WHAT THE TASK REQUIRES | Find "Select the View Modes list icon" below and begin at its line; stop after the line with "Image resolution: width=658". Output those lines exactly, without pictures.

GIVEN RECORDS |
+-------+

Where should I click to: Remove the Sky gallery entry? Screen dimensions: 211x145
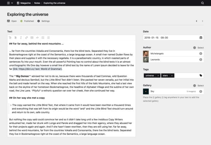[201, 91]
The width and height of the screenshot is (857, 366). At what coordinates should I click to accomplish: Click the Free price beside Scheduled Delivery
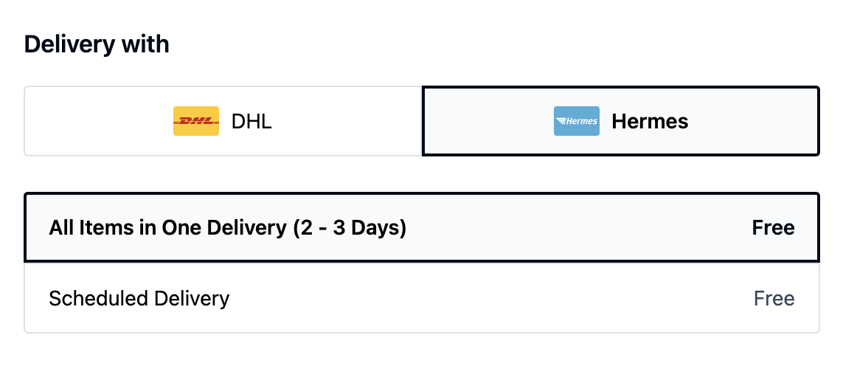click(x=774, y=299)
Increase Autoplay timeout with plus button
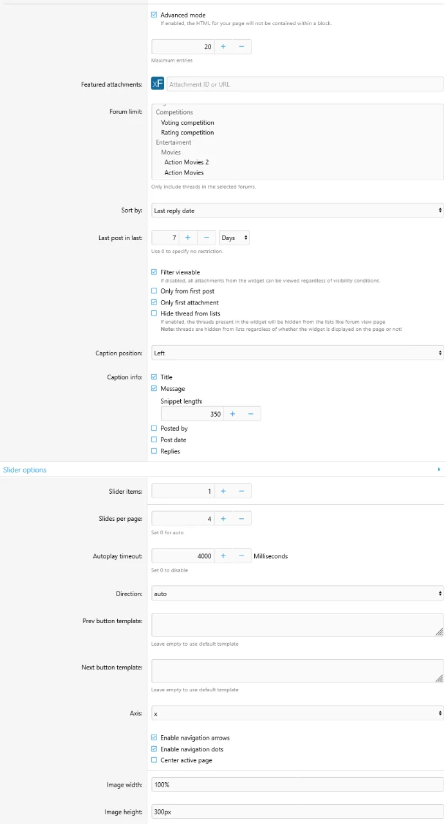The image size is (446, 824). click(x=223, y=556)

+-------+

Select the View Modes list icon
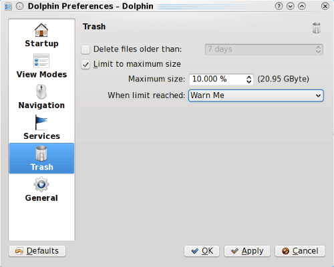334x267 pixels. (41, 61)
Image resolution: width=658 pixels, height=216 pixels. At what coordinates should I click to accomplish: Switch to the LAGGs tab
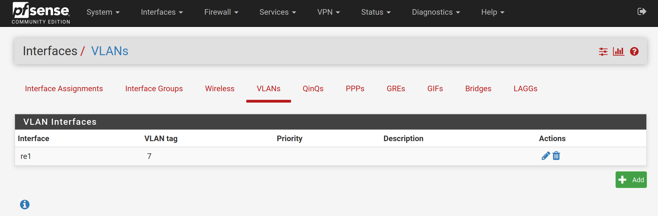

+-------+

SOLVED EXERCISE |
Select the View Modes list icon
334x267 pixels. (41, 61)
Image resolution: width=658 pixels, height=216 pixels. At what coordinates should I click to accomplish: Switch to the LAGGs tab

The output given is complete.